Quoted passage:

------------------------------

In some instances, filtering the input signal via the filter sub-module 321 before that input signal is analyzed by either the remaining sub-modules of the analysis module 220 or the synthesis module 230 may increase the efficiency and/or effectiveness of the analysis. In some embodiments, however, the input signal is not filtered before it is analyzed. In some such embodiments, the analysis module 220 may not include a filter sub-module 321.
Once the input signal is filtered, the multi-pitch detector sub-module 324 can analyze the filtered input signal and estimate a pitch (if any) for each of the components of the filtered input signal. The multi-pitch detector sub-module 324 can analyze the filtered input signal using, for example, AMDF or ACF methods, which are described in U.S. patent application Ser. No. 12/889,298, entitled, “Systems and Methods for Multiple Pitch Tracking,” filed Sep. 23, 2010, the disclosure of which is incorporated by reference in its entirety. The multi-pitch detector sub-module 324 can also estimate any number of pitches from the filtered input signal using any one of the methods discussed in the above-mentioned U.S. patent application Ser. No. 12/889,298.

------------------------------

Exercise set:
[1] Answer these questions about the signal analysis passage:
(a) Which sub-module estimates a pitch for each component of the filtered input signal?
(b) In some embodiments where the input signal is not filtered, which sub-module may the analysis module 220 not include?
(c) On what date was U.S. patent application Ser. No. 12/889,298 filed?
[2] Summarize the signal analysis passage in two sentences.
[3] Carry on writing the signal analysis passage from the point where it ends.
The entries have no connection to the signal analysis passage.

Dataset excerpt:
------------------------------

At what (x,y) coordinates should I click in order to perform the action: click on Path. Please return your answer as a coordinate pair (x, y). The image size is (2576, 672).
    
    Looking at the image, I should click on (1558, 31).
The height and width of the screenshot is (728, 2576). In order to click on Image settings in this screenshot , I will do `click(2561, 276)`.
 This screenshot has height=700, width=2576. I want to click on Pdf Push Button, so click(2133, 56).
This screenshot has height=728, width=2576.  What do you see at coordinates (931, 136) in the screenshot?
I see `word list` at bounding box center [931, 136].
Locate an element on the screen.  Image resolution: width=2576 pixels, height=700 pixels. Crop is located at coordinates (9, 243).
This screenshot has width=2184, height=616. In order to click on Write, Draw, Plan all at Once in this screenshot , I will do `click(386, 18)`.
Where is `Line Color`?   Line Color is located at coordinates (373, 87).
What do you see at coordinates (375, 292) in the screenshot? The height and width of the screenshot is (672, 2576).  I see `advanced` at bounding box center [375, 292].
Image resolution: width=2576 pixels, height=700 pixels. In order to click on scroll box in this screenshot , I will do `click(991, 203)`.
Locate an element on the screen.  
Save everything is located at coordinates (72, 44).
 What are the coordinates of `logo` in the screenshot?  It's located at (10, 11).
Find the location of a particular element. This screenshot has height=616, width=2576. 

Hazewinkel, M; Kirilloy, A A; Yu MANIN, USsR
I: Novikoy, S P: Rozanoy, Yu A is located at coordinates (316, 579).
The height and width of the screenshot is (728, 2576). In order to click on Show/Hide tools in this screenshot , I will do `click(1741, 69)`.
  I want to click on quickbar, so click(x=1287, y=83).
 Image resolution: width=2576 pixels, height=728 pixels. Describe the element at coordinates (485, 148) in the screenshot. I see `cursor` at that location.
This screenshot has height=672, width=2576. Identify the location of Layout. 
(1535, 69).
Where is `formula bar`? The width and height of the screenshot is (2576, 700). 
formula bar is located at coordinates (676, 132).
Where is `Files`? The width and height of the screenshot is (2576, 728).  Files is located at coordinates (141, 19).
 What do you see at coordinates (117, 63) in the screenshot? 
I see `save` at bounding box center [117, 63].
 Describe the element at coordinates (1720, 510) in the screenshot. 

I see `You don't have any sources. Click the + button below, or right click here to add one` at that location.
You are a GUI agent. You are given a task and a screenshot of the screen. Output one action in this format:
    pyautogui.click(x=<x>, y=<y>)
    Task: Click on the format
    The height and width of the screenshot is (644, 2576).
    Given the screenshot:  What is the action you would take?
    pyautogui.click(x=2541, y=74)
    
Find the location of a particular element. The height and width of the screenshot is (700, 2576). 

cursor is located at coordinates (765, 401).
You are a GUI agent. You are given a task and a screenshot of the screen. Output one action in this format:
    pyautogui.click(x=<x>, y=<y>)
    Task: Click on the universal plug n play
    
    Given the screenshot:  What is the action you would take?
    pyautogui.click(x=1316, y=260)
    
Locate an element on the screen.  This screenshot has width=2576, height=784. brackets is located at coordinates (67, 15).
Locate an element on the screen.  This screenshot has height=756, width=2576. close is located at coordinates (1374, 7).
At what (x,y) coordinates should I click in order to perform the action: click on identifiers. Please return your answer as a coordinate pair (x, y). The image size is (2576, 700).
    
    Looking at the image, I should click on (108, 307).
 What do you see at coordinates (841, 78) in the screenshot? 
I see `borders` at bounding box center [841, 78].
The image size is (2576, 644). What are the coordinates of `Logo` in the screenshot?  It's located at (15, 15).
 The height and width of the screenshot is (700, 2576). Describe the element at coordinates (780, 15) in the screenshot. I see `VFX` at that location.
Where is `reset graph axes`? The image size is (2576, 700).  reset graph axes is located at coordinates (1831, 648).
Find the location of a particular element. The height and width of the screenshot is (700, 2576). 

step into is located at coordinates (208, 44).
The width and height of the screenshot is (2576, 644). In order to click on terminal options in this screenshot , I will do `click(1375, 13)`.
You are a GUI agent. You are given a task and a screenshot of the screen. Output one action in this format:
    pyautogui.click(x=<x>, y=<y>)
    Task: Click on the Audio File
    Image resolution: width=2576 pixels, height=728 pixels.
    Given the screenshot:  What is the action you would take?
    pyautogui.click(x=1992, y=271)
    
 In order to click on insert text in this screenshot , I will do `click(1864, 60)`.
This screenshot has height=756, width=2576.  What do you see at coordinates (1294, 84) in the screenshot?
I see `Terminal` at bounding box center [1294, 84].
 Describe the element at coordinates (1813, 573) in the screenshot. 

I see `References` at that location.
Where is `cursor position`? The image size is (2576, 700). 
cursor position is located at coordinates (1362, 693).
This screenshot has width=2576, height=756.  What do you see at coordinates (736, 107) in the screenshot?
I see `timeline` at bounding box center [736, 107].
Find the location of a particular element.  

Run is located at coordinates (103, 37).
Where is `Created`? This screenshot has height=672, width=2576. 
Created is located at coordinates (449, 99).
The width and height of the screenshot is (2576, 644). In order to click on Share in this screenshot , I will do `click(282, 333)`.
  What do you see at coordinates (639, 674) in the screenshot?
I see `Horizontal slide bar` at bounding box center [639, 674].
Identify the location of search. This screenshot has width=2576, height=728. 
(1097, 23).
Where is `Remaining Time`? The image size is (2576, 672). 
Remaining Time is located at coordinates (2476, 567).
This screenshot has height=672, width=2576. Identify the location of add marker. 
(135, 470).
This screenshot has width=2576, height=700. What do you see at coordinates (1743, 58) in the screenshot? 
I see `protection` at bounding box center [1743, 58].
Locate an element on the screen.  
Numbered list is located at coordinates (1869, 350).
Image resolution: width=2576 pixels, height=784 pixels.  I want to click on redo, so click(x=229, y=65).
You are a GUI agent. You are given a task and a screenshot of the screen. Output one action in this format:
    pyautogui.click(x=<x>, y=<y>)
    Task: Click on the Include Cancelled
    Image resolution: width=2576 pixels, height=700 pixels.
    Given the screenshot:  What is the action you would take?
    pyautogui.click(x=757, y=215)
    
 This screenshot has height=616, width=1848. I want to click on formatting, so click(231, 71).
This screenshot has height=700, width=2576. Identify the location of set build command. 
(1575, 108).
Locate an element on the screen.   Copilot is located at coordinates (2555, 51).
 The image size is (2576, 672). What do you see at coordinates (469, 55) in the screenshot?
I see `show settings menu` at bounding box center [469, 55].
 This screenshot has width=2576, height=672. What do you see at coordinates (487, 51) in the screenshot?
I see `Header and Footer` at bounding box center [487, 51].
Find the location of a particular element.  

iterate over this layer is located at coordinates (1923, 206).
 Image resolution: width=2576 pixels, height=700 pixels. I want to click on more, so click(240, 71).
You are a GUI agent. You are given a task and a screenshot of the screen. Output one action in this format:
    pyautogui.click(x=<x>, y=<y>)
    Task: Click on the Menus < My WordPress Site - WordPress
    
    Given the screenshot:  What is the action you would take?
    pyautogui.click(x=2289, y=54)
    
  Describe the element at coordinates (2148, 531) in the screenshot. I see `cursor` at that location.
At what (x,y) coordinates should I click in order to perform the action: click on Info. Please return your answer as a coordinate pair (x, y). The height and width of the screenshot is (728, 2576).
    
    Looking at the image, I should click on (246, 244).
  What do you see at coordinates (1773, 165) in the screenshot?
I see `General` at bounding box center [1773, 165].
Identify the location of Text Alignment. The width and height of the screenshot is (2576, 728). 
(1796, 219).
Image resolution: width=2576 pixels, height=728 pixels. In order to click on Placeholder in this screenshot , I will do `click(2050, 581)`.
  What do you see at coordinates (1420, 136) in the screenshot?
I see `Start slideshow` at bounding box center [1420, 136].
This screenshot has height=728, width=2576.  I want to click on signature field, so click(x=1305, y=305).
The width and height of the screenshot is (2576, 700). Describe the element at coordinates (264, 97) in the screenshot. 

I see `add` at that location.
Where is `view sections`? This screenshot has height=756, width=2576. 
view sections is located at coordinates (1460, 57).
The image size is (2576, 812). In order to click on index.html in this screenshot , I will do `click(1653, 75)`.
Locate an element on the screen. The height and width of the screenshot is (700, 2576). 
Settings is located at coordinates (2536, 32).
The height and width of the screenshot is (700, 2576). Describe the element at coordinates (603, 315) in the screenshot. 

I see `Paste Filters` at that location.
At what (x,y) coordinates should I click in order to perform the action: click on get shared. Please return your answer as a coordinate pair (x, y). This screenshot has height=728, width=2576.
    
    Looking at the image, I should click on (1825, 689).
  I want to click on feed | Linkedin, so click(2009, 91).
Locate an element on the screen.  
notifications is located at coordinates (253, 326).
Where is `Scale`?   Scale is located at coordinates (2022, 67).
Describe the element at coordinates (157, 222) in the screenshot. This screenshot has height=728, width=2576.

------------------------------

Responses to the exercise:
[1]
(a) The multi-pitch detector sub-module 324.
(b) The filter sub-module 321.
(c) Sep. 23, 2010.

[2] Filtering the input signal through the filter sub-module 321 before analysis may increase the efficiency or effectiveness of the analysis, though in some embodiments the signal is not filtered and the analysis module 220 may lack that sub-module. The multi-pitch detector sub-module 324 then estimates a pitch for each component of the filtered signal, for example with the AMDF or ACF methods described in U.S. patent application Ser. No. 12/889,298.

[3]
It should be understood that, before this point in the speech extraction process, the various components of the input signal were unknown—e.g., it was unknown whether the input signal contained one periodic component, two periodic components, zero periodic components and/or unvoiced components. The multi-pitch detector sub-module 324, however, can estimate how many periodic components are contained within the input signal by identifying one or more pitches present within the input signal. Therefore, from this point forward in the speech extraction process, it can be assumed (for simplicity) that if the multi-pitch detector sub-module 324 detects a pitch, that detected pitch corresponds to a periodic component of the input signal and, more particularly, to a voiced component. Therefore, for purposes of this discussion, if one pitch is detected, the input signal presumably contains one speech component; if two pitches are detected, the input signal presumably contains two speech components, and so on. In reality, however, the multi-pitch detector sub-module 324 can also detect a pitch for a non-speech component contained within the input signal. The non-speech component is processed within the analysis module 220 in the same manner as the speech component. As such, it may be possible for the speech extraction process to separate speech components from non-speech components.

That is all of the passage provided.